┌─ Kutipan Pilihan

HIDUP sebagai wartawan, bukan profesi
impian bagi kebanyakan orang. Karena dalam menjalaninya, pelaku dituntut hidup dengan
masalah. Meski demikian, ada saja memilih jalan itu sebagai profesi dan
menghidupi keluarga dari jerih payah sebagai wartawan.
Contohnya saja, Imran Ibnu. Pria kelahiran Marangkayu 04 Juli 1992 Kutai
Kartanegara ini, memilih mengabdikan hidupnya sebagai kuli tinta di media lokal
konten Bontang Post binaan Kaltim Post group di Kota Bontang Kalimantan Timur (Kaltim).
Tepatnya, sejak Januari hingga September 2013 ini. Artinya, belum baru
menginjak bulan ke-8 dia menjalani profesi tersebut.

└─
┌─ Data Terekam

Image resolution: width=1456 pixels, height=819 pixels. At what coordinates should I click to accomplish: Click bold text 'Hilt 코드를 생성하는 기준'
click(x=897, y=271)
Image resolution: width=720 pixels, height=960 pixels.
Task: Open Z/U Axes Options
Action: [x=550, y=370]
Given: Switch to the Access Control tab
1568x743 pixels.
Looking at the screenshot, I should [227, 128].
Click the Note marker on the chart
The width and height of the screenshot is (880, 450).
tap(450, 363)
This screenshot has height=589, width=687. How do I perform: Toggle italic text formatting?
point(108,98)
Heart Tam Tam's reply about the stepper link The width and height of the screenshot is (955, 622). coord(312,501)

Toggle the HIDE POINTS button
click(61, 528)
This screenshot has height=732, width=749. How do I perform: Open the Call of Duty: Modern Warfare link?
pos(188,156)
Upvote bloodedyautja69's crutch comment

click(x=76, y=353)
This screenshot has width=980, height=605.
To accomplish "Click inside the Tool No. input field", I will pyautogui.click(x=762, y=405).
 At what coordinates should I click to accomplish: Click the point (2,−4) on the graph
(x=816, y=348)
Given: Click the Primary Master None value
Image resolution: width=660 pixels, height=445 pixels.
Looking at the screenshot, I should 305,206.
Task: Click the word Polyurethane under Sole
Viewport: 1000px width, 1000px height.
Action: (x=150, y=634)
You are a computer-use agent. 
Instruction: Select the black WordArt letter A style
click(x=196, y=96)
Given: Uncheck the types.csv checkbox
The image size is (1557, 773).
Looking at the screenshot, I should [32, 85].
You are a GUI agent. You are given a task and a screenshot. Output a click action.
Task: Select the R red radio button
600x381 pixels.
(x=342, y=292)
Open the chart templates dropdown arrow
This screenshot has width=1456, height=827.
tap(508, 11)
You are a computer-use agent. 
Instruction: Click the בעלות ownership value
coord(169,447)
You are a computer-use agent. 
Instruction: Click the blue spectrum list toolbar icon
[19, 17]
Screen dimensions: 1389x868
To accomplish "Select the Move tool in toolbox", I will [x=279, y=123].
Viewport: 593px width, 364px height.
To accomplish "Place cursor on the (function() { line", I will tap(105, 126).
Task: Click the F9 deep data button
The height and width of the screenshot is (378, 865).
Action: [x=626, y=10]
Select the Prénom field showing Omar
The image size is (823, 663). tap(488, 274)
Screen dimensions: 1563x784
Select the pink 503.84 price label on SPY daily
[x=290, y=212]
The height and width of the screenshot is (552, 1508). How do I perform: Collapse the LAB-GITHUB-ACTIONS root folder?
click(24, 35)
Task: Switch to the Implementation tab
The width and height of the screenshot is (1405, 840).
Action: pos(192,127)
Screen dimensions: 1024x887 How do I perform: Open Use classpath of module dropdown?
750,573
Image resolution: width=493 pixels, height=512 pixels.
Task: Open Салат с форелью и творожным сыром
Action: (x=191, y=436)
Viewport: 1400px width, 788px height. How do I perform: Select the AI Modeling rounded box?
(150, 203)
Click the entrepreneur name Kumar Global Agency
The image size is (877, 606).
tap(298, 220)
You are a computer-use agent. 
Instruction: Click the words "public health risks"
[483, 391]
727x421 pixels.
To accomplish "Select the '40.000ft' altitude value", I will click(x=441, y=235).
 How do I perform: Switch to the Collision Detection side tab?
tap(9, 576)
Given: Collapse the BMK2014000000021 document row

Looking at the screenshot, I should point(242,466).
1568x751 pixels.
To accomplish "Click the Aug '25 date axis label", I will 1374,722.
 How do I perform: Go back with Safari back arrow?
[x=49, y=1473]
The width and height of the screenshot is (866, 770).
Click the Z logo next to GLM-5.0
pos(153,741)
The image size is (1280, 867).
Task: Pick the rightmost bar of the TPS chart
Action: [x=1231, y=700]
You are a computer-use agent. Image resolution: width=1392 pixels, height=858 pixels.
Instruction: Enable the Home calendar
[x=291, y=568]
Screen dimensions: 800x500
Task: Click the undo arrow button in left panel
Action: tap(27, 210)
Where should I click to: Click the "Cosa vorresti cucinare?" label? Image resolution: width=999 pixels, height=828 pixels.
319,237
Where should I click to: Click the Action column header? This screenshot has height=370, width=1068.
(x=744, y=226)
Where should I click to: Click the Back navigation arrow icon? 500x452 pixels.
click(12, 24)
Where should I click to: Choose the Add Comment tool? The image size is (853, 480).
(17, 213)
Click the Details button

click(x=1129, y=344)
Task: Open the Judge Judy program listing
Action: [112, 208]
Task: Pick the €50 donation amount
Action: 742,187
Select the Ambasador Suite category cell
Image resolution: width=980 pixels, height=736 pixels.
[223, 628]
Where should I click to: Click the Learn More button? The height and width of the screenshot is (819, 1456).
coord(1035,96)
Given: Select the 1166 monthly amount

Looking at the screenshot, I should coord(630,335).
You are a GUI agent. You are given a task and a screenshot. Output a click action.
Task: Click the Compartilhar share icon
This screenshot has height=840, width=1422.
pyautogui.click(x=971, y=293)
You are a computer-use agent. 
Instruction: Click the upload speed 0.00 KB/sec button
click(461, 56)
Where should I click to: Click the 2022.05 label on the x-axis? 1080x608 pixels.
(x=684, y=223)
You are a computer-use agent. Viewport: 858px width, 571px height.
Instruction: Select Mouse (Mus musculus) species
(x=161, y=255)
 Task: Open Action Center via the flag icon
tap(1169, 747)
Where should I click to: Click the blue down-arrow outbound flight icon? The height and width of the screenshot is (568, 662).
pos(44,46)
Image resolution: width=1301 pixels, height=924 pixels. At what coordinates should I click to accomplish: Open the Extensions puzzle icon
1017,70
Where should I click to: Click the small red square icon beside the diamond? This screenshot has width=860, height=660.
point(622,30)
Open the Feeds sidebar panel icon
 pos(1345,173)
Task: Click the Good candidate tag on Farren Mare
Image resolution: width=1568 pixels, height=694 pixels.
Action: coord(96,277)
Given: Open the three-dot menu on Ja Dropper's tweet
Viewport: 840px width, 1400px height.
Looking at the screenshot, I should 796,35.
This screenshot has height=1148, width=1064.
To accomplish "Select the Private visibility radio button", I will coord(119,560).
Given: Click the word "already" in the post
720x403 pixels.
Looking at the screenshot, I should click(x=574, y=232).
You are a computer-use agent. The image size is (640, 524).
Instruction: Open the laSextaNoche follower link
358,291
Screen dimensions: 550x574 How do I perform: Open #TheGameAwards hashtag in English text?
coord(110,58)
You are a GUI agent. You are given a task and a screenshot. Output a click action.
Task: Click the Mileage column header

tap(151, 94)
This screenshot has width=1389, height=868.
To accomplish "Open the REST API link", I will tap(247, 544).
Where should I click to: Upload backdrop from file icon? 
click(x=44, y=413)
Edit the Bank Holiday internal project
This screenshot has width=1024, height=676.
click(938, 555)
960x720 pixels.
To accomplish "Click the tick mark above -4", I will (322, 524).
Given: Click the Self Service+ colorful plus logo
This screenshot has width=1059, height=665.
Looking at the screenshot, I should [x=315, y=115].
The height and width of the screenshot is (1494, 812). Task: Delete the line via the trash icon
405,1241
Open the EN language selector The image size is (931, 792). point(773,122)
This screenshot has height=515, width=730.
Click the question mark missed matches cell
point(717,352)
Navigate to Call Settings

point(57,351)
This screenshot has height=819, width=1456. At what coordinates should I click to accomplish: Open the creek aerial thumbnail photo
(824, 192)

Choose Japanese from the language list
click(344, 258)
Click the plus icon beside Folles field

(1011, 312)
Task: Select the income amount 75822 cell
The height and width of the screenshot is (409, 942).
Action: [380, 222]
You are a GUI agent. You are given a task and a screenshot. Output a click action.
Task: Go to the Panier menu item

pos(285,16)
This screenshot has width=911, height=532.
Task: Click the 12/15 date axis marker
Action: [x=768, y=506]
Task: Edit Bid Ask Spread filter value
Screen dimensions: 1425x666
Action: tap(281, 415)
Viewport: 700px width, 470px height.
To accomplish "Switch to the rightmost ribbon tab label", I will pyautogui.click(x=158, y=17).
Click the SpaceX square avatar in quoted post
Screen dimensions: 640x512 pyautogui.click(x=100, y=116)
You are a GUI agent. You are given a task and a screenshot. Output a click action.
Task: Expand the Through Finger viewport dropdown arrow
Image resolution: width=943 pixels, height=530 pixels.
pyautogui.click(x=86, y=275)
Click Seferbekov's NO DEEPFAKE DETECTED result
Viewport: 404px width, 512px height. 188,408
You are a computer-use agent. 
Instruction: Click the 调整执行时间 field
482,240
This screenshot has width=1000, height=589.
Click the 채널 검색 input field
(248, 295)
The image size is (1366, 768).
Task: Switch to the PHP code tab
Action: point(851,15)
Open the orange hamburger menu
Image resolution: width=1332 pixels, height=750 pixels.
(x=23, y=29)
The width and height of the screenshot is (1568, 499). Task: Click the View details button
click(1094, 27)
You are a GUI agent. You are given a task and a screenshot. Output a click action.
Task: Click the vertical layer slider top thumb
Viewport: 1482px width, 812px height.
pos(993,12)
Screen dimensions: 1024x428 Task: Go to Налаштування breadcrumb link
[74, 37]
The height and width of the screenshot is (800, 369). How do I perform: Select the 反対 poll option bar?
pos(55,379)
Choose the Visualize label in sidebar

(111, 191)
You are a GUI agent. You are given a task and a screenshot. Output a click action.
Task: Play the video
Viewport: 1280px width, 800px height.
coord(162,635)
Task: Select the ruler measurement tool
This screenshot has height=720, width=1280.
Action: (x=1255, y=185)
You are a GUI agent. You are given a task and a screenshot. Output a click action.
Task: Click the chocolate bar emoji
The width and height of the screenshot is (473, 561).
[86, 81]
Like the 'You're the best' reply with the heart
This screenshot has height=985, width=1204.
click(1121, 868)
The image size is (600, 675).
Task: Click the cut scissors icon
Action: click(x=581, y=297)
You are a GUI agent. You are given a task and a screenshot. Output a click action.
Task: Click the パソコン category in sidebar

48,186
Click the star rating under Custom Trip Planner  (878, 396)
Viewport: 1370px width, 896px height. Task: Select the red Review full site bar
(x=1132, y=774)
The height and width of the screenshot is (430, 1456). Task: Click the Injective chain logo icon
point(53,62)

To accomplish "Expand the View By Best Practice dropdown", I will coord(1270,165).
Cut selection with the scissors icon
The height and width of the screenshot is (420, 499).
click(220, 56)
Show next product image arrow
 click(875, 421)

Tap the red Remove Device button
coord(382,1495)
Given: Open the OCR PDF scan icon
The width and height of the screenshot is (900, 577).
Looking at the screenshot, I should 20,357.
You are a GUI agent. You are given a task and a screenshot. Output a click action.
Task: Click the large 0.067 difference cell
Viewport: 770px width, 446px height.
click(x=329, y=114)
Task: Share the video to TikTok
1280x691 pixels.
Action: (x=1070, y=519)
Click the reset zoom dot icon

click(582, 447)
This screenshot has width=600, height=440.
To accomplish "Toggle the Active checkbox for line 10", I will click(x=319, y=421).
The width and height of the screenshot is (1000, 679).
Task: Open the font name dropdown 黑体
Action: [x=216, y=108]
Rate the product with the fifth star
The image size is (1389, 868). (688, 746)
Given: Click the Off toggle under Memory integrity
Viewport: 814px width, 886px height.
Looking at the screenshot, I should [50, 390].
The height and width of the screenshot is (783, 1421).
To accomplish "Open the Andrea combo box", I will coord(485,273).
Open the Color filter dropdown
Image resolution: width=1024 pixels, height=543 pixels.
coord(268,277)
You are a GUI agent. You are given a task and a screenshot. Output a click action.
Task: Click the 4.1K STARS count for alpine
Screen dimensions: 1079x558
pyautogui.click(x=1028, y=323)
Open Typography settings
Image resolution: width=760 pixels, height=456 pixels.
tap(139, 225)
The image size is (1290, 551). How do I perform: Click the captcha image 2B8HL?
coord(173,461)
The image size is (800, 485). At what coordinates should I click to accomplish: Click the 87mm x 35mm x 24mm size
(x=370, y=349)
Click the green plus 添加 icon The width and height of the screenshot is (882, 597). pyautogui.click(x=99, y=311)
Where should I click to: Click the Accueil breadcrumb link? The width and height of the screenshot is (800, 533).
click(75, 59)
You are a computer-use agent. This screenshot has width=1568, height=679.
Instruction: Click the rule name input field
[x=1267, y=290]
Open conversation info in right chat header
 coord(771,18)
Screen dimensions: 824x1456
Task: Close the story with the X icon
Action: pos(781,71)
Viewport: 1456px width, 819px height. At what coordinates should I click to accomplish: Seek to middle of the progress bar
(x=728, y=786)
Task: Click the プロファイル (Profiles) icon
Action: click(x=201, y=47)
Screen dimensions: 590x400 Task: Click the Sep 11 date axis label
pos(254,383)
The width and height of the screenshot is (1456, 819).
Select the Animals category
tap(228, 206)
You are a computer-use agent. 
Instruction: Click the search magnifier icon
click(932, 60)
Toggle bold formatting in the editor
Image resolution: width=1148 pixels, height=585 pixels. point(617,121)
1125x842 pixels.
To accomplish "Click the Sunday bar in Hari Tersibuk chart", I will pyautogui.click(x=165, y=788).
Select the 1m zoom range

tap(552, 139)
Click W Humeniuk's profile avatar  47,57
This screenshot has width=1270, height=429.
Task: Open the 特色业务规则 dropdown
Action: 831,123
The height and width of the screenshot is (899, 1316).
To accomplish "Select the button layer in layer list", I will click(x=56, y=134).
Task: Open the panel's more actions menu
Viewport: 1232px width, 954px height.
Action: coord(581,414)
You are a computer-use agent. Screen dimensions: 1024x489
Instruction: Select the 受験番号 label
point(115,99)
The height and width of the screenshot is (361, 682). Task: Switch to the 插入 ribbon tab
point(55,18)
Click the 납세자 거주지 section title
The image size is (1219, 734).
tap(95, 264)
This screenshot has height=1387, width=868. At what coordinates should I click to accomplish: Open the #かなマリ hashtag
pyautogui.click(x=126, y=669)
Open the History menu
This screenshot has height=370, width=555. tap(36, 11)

└─

Soal Singkat 1. Ubah bagian tulisan tentang wartawan muda ini, mulai dari "Contohnya saja, Imran" sampai "Kalimantan Timur (Kaltim).", lalu tuliskan kembali dengan "kuli tinta" diganti menjadi "pewarta".
Soal Singkat 2. Menurut kutipan pilihan, di kota mana Imran Ibnu bekerja sebagai wartawan?
Soal Singkat 3. Sambung tulisan tentang Imran Ibnu sebagai wartawan, mulai setelah kalimat terakhir yang tersedia.

Jawaban Tertulis 1.
Contohnya saja, Imran Ibnu. Pria kelahiran Marangkayu 04 Juli 1992 Kutai
Kartanegara ini, memilih mengabdikan hidupnya sebagai pewarta di media lokal
konten Bontang Post binaan Kaltim Post group di Kota Bontang Kalimantan Timur (Kaltim).

Jawaban Tertulis 2. Di Kota Bontang, Kalimantan Timur (Kaltim).

Jawaban Tertulis 3.
Menggeluti profesi itu sendiri, tak
pernah terbersit di benak putra pasangan Ibnu Hajar dan Nurhayati ini. Bahkan,
jika bukan karena ajakan sang kakak ipar Fahrul Razi juga sebagai wartawan
senior Bontang Post cabang Radar Sangatta suami dari Sukmawati juga mantan
wartawan Bontang Post. Dia tidak akan berada posisi saat ini sebagai salah satu
re
Pasalnya, keduanyalah begitu
menggebu-gebu menantang dirinya mencoba profesi itu. Sejak dia menyelesaikan
sekolah di bangku SMA 2012 lalu, tidak kurang dari 6 perusahaan dia tempati
bekerja dengan rata-rata waktu bekerja 3 bulan. Penyebabnya berhentinya pun
sepeleh. Dalam profesi sebelumnya, dia dituntut berbuat sesuatu bertentangan
dengan nalar dan prinsip hidupnya. Diantaranya, dia mesti menyanjung dan membual
demi mendapat simpati orang lain. Sehingga memudahkan karir selama bekerja di perusahaan
tersebut.
Berbeda dengan profesi sebagai wartawan.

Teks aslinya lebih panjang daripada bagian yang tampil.